The headline stat comes from a recent Wonkblog post.
Washington state experienced "peak car travel" all the way back in 1992, and Nevada, Idaho, Kentucky, Oregon, Rhode Island and Virginia all did before the new millennium. By this measure, peak car happened in D.C. in 1996.
Jonathan Krall builds on the same idea - that the transportation future is chaging - is a recent arrticle on the future of driving in Alexandria.
Census data for Alexandria shows this trend for daily commuting. The percentage of workers who “drive alone” fell from 65 to 58 from 2005-2013, the time period for which this yearly data is easily available, while “public transit” held steady at about 21%. Everything else, walking, bicycling, car pools, telework, etc., is increasing. Nationally, “peak car” occurred in 2005.

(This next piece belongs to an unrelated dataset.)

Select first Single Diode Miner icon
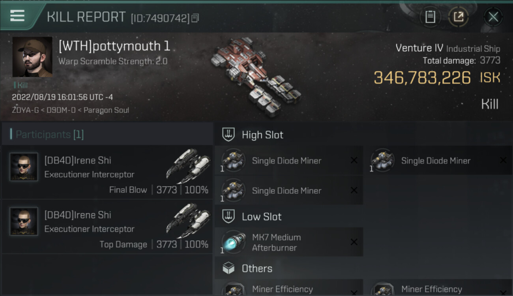The width and height of the screenshot is (513, 296). pos(233,161)
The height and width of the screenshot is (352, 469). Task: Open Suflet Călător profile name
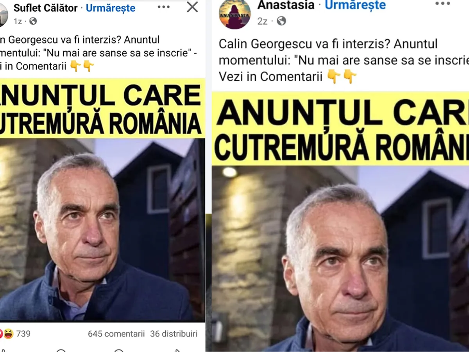(x=45, y=8)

The auto-oriented population is aging and shrinking. The peak demographic for new car sales, 35-44 in 2009, jumped to 55-64 in 2013. Services such as Uber and Capital Bikeshare support a culture that places less value on the freedom of driving.
Would be cool to build a state-by-state database over longer periods. The FHA reports are basically one year at a time, so you have to go back and look at last year to get the prior year, and so on over and over. I'm sure FHA has such a database, but is it available?